Multivariate analysis revealed that age (adjusted odds ratio [aOR], 1.15; 95% confidence interval [CI], 1.11-1.20; p < 0.001), solid tumor (aOR, 5.26; 95% CI, 1.75-15.85; p = 0.003), and SI status (aOR, 5.70; 95% CI, 2.09-15.56; p < 0.001) were independently associated with COVID-19-related death (Table 4). However, the omicron-dominant era (aOR, 0.37; 95% CI, 0.15-.0.91; p = 0.03) was associated with less COVID-19-related death. Although no significant difference in survival rate was observed between two groups (p = 0.76)(Fig. 3-A), after adjustment for age, solid tumor, and dominant variant of the period. the survival rate in SI patients was significantly lower than that in the comparator group (p = 0.001)(Fig. 3-B).
4. Subgroup analysis for variables associated with COVID-19-related death.

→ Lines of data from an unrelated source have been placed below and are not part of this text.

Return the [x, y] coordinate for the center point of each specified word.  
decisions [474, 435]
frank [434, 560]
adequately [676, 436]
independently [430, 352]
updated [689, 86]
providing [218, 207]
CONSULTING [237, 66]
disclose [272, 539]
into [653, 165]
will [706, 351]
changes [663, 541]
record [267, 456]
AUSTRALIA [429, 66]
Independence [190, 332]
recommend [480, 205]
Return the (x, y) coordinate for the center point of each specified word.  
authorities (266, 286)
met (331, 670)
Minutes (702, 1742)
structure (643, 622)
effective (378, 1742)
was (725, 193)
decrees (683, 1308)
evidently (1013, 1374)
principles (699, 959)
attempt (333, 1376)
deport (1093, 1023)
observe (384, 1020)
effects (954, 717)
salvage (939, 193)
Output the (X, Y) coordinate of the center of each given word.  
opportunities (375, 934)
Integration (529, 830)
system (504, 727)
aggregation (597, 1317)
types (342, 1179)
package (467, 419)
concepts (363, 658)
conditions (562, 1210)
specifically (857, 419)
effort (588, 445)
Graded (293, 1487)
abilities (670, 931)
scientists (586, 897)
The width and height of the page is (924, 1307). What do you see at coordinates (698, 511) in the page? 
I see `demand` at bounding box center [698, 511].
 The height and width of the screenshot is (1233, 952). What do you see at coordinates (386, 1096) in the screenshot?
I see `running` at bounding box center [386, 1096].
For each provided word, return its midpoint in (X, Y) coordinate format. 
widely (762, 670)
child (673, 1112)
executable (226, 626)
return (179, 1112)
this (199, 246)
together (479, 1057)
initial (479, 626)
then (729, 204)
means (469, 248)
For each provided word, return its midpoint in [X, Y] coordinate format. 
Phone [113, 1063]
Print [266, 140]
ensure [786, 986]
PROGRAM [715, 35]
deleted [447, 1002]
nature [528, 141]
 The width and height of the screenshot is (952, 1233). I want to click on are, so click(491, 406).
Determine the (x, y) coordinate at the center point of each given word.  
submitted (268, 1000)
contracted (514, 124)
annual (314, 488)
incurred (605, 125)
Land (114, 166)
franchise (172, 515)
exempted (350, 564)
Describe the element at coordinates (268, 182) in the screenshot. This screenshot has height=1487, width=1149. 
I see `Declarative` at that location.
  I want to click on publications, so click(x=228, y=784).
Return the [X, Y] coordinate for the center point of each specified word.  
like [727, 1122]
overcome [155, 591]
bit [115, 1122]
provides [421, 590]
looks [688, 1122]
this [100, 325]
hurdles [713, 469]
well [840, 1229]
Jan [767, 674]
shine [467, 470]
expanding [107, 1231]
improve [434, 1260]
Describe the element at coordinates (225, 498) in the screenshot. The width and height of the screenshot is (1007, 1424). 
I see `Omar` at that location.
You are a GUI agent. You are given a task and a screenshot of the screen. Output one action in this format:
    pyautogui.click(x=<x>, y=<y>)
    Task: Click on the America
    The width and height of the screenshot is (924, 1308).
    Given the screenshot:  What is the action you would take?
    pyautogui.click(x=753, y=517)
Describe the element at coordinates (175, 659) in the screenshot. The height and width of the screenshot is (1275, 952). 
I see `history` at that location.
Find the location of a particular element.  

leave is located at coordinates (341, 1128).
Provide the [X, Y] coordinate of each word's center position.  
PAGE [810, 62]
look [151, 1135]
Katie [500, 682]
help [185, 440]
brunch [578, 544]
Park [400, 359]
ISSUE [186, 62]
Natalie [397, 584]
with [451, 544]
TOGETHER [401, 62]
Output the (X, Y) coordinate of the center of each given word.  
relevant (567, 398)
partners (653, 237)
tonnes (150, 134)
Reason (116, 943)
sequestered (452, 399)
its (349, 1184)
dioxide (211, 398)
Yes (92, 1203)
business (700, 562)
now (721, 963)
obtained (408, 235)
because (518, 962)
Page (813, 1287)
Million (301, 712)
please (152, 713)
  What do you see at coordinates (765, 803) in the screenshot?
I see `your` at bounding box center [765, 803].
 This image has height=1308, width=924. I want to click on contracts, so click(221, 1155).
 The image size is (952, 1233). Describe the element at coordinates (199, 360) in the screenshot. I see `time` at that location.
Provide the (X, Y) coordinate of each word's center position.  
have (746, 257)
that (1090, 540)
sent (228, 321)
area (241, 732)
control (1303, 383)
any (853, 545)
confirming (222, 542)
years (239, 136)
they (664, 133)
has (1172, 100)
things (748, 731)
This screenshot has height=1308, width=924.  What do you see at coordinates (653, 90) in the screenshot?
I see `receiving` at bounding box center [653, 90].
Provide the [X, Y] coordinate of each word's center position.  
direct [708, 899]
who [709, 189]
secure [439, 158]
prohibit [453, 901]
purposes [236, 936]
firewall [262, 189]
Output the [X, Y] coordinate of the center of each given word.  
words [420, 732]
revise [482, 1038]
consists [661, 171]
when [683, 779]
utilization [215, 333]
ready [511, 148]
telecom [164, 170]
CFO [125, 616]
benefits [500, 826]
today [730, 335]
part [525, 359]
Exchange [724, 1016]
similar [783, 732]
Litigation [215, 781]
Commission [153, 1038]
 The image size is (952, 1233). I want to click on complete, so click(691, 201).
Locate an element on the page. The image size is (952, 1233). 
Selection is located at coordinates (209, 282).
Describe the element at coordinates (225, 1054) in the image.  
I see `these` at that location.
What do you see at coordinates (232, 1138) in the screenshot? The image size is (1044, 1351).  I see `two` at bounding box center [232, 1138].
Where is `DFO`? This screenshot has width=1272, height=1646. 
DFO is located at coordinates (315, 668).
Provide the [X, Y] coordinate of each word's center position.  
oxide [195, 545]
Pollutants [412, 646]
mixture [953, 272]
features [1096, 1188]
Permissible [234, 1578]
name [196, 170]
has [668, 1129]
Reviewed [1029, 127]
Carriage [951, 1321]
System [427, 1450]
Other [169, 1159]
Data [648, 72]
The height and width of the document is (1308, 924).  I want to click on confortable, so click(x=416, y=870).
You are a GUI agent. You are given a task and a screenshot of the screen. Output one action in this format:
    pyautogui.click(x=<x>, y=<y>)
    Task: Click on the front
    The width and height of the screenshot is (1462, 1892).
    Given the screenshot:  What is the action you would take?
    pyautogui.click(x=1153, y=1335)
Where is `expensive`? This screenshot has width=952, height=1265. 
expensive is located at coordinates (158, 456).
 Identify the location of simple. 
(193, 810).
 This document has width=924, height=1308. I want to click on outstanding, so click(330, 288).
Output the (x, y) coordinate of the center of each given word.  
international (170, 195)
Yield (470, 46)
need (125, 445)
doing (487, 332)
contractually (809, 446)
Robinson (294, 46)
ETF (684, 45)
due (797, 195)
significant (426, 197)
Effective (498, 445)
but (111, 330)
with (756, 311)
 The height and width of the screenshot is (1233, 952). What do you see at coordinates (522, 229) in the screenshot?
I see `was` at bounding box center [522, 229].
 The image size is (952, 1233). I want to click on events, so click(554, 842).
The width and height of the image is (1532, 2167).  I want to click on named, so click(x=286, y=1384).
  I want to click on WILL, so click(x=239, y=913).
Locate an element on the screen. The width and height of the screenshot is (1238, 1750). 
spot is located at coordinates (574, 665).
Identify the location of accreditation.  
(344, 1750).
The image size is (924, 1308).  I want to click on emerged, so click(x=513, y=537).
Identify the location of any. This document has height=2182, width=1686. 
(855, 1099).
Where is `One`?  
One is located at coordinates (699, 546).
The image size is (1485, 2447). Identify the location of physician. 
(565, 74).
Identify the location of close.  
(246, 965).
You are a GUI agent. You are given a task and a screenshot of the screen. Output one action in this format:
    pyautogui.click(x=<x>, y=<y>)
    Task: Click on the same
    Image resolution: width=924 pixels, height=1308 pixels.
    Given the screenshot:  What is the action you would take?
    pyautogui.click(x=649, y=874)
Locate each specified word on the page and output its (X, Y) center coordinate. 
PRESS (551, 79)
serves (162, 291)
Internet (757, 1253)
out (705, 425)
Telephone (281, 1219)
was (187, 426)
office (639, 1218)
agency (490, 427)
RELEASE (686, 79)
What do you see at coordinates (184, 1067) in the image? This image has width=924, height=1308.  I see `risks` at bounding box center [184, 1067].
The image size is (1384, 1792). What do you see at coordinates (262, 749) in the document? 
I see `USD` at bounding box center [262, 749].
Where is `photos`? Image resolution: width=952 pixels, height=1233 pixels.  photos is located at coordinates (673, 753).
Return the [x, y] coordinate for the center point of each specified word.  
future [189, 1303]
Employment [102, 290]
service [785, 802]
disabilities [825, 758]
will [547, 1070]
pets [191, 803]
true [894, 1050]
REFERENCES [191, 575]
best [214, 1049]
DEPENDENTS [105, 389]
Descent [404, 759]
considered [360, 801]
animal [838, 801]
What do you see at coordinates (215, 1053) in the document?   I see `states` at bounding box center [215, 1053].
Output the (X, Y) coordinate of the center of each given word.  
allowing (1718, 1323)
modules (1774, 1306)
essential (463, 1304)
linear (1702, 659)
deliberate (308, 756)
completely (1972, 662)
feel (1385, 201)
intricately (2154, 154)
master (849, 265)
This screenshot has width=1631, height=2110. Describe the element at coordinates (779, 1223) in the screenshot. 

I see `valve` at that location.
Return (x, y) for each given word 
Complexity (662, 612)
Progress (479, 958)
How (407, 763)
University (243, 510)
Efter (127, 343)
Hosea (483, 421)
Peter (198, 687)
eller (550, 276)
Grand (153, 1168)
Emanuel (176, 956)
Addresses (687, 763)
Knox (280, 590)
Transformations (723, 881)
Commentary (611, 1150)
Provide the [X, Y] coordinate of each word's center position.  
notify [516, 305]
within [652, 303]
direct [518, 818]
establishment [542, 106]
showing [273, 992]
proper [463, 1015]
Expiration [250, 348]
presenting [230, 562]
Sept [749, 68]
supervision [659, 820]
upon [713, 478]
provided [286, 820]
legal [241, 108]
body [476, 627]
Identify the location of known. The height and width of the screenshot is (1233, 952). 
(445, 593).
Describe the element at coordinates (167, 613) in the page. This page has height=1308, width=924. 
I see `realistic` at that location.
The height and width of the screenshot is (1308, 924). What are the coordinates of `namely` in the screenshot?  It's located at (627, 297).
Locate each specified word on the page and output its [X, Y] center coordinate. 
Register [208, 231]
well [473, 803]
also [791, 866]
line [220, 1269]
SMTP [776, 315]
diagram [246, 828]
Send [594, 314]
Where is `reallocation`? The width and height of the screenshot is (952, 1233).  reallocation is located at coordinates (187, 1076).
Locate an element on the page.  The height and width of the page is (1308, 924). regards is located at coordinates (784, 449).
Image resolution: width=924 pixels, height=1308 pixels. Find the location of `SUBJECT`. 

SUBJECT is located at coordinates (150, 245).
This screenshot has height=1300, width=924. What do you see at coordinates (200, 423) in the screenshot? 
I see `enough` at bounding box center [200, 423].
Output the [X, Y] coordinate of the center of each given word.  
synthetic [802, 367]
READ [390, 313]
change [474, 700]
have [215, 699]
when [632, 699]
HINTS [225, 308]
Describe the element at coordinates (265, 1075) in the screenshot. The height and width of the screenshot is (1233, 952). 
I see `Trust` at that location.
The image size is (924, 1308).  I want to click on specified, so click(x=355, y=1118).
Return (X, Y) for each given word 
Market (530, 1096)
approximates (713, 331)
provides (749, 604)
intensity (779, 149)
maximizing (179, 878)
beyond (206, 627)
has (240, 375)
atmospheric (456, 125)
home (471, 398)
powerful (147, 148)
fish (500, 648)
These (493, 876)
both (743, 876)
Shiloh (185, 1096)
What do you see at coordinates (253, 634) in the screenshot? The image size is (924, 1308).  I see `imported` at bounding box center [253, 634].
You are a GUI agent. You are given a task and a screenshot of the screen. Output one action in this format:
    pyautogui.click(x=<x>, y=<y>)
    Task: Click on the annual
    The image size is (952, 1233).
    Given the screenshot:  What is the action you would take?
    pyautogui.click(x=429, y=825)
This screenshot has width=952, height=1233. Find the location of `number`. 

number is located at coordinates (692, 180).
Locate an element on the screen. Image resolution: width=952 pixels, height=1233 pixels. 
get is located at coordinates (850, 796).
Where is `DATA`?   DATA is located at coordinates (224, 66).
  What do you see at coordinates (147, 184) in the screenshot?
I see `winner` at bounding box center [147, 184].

Patients who died due to SARS-CoV-2 pneumonia were more likely to be older in both the non-omicron-dominant era (median 76 [IQR, 70-85] vs 62 [53-70] years, p < 0.001) and the omicron-dominant era (median 75 [IQR, 66-85] vs 62 [52-69] years, p = 0.001)(Online Resource, Table S1). Age (aOR, 1.16; 95% CI, 1.11-1.22; p < 0.001) was independently associated with COVID-19-related death during the non-omicron-dominant era. In addition, age (aOR, 1.12; 95% CI, 1.04-1.20; p = 0.004) and solid tumor (aOR, 8.57; 95% CI, 1.60-45.86; p = 0.01) were independent risk factors for COVID-19-related death during the omicron-dominant era. Multivariate analysis revealed that SI status was an independent risk factor for COVID-19-related death in the non-omicron-dominant era (aOR, 8.78; 95% CI, 2.62-29.43; p < 0.001) but not in the omicron-dominant era (aOR, 2.40; 95% CI, 0.42-13.64; p = 0.32)(Online Resource, Table S2). In the survival analysis, there was a significant difference in survival rate, adjusted for age, between the SI group and the comparator group, during the non-omicron-dominant era (p < 0.001)(Online Resource, Fig. S2-A), whereas during the omicron-dominant era, survival rates, adjusted for age and solid tumor, were similar in the two groups (p = 0.50)( Online Resource, Fig. S2-B).